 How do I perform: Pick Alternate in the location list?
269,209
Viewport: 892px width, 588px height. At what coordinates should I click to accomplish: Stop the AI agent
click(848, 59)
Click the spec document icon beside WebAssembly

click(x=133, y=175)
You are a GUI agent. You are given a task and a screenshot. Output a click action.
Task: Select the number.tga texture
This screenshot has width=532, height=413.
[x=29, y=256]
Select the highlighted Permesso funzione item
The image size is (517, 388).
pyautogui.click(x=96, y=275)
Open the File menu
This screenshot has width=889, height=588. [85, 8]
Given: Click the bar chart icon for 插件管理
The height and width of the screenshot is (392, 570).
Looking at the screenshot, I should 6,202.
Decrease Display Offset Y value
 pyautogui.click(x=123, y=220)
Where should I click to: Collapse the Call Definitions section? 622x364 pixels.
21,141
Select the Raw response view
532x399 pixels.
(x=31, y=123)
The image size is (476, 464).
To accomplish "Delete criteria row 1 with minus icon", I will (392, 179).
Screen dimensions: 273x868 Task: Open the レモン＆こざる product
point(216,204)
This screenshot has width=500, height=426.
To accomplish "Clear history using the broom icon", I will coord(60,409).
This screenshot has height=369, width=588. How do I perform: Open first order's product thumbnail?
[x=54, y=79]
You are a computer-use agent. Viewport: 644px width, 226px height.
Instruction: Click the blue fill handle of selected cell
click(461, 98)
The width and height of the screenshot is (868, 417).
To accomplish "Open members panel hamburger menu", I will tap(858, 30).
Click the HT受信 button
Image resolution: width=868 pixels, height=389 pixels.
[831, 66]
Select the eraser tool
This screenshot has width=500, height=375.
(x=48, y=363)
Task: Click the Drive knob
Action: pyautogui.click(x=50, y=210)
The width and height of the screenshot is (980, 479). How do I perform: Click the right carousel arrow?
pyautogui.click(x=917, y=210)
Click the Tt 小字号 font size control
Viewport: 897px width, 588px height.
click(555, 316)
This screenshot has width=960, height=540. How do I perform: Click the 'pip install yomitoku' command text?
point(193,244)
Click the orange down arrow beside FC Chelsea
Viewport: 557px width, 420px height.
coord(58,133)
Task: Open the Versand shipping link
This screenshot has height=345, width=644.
════════════════════
Activity: Above are the records. Copy the lines beginning at the one that has "Instruction: Click the" and ending with the one that has "Select the eraser tool", unchanged.

Solved exercise:
Instruction: Click the blue fill handle of selected cell
click(461, 98)
The width and height of the screenshot is (868, 417).
To accomplish "Open members panel hamburger menu", I will tap(858, 30).
Click the HT受信 button
Image resolution: width=868 pixels, height=389 pixels.
[831, 66]
Select the eraser tool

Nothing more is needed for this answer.